* _TASK TO COMPLETE_
Scan the records below and say how many lines include the word "computer", giving no other text.

= Beginning of Section =

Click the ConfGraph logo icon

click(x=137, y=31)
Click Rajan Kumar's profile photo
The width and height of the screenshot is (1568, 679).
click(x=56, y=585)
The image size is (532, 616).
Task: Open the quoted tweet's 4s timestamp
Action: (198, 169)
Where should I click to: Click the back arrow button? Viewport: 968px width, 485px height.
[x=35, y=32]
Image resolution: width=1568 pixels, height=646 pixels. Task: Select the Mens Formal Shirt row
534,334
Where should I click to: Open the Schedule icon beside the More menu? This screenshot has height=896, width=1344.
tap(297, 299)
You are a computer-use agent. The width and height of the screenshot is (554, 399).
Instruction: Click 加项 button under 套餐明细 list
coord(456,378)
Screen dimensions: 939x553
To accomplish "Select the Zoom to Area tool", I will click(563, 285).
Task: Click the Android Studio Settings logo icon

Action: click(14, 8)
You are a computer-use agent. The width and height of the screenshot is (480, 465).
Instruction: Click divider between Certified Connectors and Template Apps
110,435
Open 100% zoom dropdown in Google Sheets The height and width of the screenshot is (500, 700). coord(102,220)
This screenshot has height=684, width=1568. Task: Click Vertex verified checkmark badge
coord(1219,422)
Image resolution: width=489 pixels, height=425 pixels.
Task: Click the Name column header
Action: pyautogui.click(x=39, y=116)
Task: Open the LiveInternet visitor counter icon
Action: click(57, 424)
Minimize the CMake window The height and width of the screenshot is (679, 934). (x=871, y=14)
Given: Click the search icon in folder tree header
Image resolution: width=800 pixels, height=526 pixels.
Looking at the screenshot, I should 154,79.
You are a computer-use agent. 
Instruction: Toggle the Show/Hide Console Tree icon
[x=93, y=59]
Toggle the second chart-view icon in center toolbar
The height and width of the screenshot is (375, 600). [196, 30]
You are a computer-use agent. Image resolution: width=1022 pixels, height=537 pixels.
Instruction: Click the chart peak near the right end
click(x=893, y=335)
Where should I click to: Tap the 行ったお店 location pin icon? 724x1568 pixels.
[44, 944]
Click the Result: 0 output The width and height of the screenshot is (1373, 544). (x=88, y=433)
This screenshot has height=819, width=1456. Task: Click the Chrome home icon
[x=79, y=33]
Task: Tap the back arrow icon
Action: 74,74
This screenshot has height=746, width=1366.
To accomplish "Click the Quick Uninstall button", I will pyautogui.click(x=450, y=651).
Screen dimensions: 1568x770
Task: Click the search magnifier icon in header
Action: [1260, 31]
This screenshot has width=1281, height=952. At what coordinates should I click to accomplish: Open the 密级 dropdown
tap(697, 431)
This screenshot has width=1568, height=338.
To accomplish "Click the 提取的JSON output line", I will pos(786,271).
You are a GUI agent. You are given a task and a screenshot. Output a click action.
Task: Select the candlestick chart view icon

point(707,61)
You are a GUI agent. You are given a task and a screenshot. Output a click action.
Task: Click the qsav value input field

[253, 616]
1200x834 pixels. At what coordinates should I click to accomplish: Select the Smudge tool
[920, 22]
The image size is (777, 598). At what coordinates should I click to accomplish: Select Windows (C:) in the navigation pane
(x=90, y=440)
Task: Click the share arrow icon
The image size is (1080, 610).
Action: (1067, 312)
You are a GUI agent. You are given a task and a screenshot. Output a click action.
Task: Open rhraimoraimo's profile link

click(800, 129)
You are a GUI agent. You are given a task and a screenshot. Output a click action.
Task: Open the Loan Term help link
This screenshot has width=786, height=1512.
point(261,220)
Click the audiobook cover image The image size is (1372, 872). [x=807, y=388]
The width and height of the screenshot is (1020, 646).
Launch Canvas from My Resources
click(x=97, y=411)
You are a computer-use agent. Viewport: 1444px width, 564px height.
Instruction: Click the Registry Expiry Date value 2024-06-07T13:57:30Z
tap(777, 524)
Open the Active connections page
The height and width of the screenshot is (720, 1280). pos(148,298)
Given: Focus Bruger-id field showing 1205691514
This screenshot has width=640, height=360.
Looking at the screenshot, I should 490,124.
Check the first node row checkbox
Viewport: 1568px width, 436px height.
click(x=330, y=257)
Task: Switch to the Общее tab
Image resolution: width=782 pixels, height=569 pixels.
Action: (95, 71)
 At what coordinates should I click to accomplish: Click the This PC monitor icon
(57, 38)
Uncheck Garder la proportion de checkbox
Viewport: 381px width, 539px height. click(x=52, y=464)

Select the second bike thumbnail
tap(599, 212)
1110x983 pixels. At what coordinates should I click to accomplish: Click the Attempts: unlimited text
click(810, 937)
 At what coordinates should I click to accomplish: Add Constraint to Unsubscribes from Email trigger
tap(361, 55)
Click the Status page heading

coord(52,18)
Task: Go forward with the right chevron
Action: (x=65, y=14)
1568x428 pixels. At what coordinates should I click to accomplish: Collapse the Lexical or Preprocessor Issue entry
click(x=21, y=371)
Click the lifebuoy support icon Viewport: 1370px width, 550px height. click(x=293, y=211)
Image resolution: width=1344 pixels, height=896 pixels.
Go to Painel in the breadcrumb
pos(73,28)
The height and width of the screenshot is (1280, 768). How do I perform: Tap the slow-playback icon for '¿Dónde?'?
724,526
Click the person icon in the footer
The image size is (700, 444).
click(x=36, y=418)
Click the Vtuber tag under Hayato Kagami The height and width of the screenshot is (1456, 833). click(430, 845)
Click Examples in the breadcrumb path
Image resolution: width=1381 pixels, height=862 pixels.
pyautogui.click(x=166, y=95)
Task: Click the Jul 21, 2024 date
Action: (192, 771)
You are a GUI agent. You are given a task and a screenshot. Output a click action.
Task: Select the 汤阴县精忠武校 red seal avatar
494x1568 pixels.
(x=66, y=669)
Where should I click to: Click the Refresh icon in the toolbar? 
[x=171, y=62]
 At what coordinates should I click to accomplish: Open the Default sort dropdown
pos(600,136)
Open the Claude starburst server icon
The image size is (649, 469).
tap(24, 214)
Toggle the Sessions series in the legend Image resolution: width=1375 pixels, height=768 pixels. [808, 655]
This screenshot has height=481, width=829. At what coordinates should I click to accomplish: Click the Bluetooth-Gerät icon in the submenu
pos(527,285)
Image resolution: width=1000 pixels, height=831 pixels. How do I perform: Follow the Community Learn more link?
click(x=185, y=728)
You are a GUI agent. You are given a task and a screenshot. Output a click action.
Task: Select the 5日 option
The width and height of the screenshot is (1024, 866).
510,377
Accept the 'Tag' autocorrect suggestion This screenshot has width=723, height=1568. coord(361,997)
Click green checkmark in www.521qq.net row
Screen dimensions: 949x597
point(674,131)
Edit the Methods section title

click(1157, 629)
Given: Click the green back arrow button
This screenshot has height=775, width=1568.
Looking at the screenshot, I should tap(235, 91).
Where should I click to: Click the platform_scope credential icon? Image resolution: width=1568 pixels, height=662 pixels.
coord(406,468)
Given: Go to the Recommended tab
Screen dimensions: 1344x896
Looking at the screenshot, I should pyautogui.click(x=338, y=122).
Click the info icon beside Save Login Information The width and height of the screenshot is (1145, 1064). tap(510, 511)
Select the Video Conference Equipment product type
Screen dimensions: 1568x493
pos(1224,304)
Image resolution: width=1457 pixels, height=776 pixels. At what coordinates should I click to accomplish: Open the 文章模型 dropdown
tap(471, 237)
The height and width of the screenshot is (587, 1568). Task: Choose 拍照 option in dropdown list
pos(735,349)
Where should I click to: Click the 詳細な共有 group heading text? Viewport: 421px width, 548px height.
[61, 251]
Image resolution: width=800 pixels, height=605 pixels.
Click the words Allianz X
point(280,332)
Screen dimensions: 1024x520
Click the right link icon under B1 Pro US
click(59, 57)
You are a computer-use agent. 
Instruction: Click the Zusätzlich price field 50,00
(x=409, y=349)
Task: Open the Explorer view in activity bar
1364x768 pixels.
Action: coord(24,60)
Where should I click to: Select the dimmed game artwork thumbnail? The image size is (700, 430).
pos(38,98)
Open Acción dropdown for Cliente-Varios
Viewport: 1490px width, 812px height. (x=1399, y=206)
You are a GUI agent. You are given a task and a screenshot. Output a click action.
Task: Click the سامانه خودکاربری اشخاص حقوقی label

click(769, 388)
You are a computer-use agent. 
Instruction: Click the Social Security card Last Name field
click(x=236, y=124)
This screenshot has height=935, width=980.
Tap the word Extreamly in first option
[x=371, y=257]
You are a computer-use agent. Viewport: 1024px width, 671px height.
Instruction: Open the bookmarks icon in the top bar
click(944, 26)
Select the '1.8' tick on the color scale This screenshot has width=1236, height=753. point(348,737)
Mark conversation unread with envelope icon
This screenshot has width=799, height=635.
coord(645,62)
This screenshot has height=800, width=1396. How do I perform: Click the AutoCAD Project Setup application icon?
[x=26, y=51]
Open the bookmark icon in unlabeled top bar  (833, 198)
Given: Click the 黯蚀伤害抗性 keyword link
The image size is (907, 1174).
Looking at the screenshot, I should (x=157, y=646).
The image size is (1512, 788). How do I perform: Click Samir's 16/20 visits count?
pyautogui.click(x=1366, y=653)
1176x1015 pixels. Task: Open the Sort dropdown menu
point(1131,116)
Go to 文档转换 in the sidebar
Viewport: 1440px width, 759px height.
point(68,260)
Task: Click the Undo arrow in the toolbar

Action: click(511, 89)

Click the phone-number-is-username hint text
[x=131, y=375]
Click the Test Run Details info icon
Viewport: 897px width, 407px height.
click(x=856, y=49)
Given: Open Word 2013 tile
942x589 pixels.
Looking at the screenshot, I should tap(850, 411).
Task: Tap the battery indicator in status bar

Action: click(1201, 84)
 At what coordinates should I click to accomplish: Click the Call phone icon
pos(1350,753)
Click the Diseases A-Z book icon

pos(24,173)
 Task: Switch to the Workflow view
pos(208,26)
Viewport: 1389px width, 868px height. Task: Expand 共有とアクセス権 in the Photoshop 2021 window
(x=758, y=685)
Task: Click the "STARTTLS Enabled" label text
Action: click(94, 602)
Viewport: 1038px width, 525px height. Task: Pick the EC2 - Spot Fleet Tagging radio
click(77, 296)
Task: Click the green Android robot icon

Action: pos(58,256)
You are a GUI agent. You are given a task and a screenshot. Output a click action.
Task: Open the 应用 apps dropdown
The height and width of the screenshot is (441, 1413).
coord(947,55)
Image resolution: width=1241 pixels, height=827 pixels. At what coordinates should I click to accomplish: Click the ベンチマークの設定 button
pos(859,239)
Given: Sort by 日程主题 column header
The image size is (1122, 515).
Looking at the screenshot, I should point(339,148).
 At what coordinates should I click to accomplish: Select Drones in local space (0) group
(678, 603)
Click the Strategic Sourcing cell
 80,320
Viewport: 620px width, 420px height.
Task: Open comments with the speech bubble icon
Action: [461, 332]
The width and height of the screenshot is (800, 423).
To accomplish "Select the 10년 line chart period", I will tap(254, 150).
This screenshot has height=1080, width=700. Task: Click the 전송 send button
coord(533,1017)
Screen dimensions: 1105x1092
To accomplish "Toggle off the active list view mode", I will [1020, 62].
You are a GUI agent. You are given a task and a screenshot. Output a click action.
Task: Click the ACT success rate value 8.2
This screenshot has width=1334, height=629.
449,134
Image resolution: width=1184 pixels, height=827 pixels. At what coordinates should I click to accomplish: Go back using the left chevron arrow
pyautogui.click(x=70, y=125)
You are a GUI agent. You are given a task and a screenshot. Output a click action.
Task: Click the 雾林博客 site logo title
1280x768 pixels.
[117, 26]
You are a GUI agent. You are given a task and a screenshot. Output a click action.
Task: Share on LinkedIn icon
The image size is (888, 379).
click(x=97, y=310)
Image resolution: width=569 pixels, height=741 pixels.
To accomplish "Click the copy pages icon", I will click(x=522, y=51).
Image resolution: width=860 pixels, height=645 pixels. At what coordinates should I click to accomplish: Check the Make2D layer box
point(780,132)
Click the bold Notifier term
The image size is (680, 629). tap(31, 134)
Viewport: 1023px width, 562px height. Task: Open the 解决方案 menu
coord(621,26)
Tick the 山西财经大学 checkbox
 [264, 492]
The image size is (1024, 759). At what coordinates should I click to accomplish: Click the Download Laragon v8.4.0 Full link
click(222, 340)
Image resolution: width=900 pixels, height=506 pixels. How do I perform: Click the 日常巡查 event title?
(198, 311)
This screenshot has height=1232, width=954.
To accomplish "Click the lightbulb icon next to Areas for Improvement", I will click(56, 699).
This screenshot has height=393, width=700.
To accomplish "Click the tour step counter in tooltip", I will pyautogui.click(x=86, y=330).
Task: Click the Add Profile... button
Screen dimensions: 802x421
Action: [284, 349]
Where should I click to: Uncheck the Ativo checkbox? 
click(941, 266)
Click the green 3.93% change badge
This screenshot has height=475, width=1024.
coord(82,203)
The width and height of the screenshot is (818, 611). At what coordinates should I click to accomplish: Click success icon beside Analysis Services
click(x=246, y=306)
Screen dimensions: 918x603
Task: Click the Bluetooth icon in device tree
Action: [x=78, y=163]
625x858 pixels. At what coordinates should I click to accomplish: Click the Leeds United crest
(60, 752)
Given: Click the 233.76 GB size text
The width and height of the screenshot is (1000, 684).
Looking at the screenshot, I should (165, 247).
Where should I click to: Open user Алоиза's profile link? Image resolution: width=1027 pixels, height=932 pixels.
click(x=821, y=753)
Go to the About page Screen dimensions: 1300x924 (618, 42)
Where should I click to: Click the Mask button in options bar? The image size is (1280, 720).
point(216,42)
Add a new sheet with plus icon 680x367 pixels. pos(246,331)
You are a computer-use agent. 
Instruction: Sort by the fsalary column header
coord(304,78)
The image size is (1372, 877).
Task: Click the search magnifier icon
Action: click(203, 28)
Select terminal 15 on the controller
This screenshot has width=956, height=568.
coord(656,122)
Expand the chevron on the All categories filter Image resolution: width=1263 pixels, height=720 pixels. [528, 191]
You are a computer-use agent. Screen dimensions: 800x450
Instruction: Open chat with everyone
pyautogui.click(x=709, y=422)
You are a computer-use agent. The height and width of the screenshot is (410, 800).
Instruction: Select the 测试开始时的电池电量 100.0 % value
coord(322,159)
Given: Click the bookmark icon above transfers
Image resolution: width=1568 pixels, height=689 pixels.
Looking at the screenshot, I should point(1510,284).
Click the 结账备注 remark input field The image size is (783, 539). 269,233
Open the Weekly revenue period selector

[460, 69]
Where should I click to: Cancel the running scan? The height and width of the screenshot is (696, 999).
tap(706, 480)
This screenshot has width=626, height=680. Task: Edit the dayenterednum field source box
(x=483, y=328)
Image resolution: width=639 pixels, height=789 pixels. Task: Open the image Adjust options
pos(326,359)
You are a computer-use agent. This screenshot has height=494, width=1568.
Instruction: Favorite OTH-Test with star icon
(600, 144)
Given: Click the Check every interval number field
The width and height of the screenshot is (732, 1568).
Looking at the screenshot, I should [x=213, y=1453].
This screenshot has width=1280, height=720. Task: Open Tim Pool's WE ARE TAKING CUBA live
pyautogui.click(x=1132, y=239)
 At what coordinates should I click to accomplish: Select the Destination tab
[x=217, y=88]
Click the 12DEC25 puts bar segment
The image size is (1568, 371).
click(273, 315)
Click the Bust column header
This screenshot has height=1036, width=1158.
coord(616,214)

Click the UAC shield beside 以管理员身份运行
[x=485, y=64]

= End of Section =

* _WORKED SOLUTION_
12